# SE Wisconsin Subwoofer GTG



## Warpdrv (Mar 3, 2007)

Well I guess I got conned into having a subwoofer shootout with a number of local guys

Date is set for Sat. Feb 28th......

See this post for info CLICKY I'll start draggin info over here for us DIYers, when I have a bit more time.... Thought I would let you guys in on the fun... I'll be editing this post with add ons if there are any.

Gear I have in house...
3 - Mal-Xs 6^3 Sealed
2 -TC2000 3.5^3 Sealed
1 -TC3000
JL Audio F112
1 EP2500
2 - QSC 2502's
2 - SMS-1's

Paradigm Signature S4's
D-Sonic 2000-5 IcePower amp (500wpc)


Gear Being Brought

SVS Ultra -13 TJHUB (AVS Member - local)

Rythmik 15 - merrymaid520 (AVS Member - local)

Ricci - XXX-18" & LMS 18, SDX 15, PL 9.0, CE4000 (AVS Member - Louisville KY)

24" cube with an A15H and pair of 18" PR's - John Janowitz (AESpeakers) Green Bay, WI
Dual 18" vented subs with TD18H+ woofers, pair of the Lab Gruppen PLM 10000Q'- John Hanitz (Elite Audio) Eau Claire, WI ?

Peter - ED 190v.2 sealed or a pair if he so chooses - Chicagoland

New Addition - Yet to be announced...


----------



## spanish68 (Aug 11, 2008)

I now have with me a CCS SDX 15" sub and a TC 3K 15" sub.
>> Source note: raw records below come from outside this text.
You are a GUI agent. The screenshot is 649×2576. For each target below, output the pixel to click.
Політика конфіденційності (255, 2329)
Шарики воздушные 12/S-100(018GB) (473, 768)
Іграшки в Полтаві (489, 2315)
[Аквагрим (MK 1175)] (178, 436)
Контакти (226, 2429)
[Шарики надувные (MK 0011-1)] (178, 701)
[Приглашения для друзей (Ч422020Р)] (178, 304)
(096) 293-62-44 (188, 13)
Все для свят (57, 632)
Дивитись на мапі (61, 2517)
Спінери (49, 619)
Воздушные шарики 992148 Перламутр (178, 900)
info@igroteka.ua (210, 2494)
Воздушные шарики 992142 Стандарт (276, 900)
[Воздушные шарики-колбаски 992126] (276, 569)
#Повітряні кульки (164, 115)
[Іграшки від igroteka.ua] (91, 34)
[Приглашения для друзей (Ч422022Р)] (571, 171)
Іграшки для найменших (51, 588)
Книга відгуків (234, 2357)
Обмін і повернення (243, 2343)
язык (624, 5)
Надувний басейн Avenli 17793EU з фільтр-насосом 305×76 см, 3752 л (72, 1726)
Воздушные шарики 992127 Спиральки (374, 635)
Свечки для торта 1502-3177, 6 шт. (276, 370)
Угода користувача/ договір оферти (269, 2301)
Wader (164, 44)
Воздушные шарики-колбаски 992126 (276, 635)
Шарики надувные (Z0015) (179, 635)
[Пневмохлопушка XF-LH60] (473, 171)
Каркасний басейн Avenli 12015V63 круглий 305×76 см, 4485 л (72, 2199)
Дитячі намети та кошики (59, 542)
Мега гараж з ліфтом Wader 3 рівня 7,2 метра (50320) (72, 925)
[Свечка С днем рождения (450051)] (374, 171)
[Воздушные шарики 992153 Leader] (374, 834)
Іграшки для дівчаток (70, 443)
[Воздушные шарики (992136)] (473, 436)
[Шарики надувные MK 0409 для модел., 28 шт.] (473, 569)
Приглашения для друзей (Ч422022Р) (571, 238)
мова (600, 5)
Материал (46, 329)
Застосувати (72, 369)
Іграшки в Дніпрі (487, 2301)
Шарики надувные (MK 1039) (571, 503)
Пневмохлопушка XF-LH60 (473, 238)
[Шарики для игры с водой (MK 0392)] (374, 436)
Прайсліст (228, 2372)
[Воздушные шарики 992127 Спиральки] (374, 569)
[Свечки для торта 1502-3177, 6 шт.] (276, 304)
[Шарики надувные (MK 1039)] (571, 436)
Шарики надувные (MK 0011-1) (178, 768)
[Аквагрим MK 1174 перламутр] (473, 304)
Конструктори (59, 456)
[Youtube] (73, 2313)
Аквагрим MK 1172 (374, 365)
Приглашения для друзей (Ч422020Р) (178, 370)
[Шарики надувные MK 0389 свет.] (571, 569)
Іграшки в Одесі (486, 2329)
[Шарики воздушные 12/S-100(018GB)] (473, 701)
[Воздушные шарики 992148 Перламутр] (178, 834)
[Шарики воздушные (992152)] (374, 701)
I've been talking to simon5 at AV because I'm interested in getting one of the AV15H/X 15" subs due to their great mid-bass punch and SQ which would help with my small speakers (better integration with the speakers and could due a higher crossover, anywhere from 80hz to 120/160hz). The power I have is more matched to the AV15 sub, a ED LT1300 plate amp than the TC 3k sub I'm now using, the amp does a great job but it can't push the TC sub to its full potential. This sub's upperbass should be close the the Maelstrom sub, but I will wait until you guys finish the reviews before I make my decision, can't wait! If I do get the AV15 sub, the SDX and TC 3K subs will go up for sale.


----------



## Ricci (May 23, 2007)

6 days and counting down...Until the bass Olympics. :1eye:


----------



## Mike P. (Apr 6, 2007)

Count your blessing, Josh! I'd give anything to be able to be there! Too bad I'm so far away.


----------



## Ricci (May 23, 2007)

7hr drive for me. Road trip!!!


----------



## redliner (Jul 1, 2008)

Did the get together take place? What happened?


----------



## Ricci (May 23, 2007)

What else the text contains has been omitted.